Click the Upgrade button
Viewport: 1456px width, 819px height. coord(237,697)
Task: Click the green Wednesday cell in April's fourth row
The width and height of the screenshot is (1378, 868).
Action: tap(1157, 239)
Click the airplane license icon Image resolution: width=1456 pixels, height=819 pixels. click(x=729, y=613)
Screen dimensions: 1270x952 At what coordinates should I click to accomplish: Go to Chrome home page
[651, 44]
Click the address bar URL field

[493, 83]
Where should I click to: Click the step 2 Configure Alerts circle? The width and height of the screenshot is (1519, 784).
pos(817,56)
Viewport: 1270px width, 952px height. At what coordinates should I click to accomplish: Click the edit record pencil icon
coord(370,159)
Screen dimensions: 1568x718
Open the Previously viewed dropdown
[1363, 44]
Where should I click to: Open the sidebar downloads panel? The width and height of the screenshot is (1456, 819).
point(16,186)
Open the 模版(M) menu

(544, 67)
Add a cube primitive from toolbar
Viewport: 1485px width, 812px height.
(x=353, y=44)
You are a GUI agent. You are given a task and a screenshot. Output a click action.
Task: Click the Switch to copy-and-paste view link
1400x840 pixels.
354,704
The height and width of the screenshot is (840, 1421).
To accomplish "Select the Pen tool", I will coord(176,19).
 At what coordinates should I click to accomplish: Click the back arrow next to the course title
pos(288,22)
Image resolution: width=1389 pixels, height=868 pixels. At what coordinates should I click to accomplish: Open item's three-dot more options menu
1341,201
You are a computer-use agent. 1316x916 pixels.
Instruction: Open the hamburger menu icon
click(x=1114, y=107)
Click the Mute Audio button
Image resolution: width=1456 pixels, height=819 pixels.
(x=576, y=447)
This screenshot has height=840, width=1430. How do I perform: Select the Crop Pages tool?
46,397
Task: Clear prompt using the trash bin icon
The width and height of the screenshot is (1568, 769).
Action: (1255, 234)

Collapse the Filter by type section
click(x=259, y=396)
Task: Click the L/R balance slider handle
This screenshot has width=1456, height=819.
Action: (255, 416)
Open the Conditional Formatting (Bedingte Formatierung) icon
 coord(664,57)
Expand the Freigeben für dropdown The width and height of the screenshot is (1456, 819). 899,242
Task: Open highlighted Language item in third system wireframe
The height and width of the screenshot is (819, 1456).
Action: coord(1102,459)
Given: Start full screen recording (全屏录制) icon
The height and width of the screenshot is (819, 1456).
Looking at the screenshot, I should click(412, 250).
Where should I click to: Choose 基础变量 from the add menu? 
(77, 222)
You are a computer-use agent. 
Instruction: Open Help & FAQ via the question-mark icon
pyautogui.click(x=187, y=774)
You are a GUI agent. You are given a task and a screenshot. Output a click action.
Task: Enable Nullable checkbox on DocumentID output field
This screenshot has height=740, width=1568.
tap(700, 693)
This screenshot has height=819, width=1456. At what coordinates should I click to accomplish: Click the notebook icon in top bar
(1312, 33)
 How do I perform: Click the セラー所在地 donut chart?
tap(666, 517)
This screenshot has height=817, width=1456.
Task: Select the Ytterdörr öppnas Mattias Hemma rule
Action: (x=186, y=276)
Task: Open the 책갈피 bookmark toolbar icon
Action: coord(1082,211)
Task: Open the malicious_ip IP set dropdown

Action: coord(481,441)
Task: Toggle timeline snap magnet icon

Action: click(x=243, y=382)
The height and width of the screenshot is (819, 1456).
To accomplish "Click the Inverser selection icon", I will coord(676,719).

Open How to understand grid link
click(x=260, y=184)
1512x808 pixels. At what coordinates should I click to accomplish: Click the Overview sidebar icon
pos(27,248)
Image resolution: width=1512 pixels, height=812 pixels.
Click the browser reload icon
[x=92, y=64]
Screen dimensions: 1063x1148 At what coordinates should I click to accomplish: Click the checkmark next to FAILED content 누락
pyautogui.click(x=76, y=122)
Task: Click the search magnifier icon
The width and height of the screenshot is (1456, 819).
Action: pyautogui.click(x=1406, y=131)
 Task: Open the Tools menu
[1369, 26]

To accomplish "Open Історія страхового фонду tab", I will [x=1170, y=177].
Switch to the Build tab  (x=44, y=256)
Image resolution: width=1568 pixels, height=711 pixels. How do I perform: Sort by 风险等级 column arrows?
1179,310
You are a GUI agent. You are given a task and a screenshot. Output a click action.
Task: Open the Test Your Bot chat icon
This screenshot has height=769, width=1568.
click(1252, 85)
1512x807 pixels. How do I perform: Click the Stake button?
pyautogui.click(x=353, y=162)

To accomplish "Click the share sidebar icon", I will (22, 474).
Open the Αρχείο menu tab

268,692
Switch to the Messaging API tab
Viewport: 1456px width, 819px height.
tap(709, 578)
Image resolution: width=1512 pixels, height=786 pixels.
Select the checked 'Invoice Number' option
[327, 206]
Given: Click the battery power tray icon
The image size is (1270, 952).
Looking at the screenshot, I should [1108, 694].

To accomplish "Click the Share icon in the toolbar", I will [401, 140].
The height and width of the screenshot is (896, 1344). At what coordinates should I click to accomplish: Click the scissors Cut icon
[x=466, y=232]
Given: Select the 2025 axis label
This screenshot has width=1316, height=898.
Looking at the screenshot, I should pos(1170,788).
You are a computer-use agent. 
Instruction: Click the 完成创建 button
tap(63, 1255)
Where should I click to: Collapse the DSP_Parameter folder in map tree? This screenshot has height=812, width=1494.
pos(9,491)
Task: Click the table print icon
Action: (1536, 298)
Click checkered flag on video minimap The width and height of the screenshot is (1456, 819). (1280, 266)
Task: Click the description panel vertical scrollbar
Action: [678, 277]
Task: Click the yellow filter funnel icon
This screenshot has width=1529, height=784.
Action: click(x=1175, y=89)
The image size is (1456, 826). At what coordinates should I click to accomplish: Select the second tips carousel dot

_ _ _

▶ [WHAT THE TASK ASKS]:
Leave out every line before the one containing "Instruction: Click the 完成创建 button". Transcribe that line and all lines after it through the end of the data above, exactly.

▶ [RESULT OF THE TASK]:
Instruction: Click the 完成创建 button
tap(63, 1255)
Where should I click to: Collapse the DSP_Parameter folder in map tree? This screenshot has height=812, width=1494.
pos(9,491)
Task: Click the table print icon
Action: (1536, 298)
Click checkered flag on video minimap The width and height of the screenshot is (1456, 819). (1280, 266)
Task: Click the description panel vertical scrollbar
Action: [678, 277]
Task: Click the yellow filter funnel icon
This screenshot has width=1529, height=784.
Action: click(x=1175, y=89)
The image size is (1456, 826). At what coordinates should I click to accomplish: Select the second tips carousel dot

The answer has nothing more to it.